Directions
Reproduce each record exactly. The pictures should be skipped.
START Input data
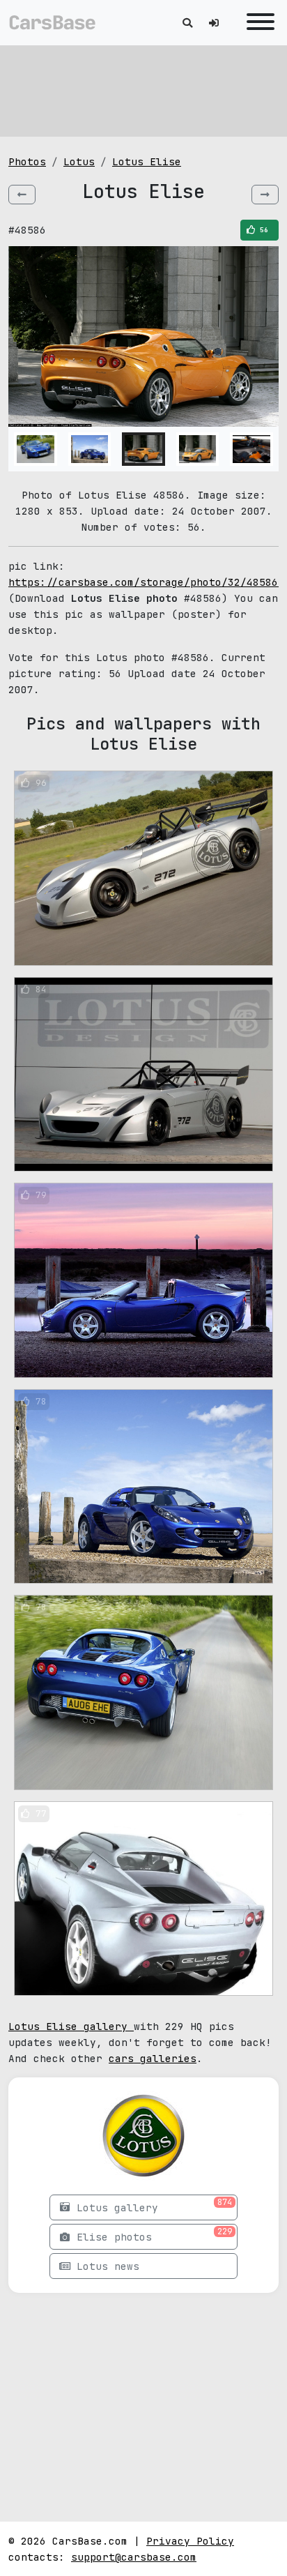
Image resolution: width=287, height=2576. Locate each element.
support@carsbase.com (133, 2556)
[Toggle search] (187, 23)
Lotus (79, 161)
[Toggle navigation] (257, 23)
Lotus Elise (146, 161)
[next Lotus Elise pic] (265, 194)
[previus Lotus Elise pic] (22, 194)
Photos (27, 161)
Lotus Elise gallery (71, 2026)
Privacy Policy (190, 2540)
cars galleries (152, 2058)
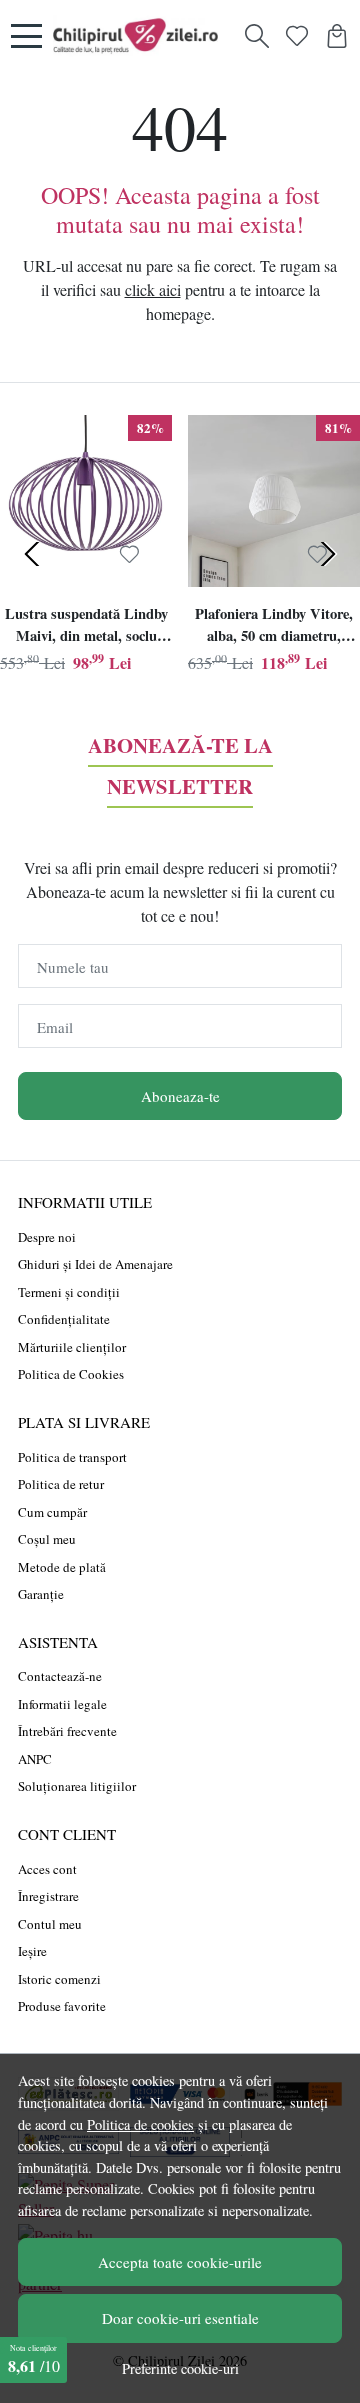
END Input data
Answer space
Image resolution: width=287, height=2576. Locate each element.
support@carsbase.com (133, 2556)
[Toggle search] (187, 23)
Lotus (79, 161)
[Toggle navigation] (257, 23)
Lotus Elise (146, 161)
[next Lotus Elise pic] (265, 194)
[previus Lotus Elise pic] (22, 194)
Photos (27, 161)
Lotus Elise gallery (71, 2026)
Privacy Policy (190, 2540)
cars galleries (152, 2058)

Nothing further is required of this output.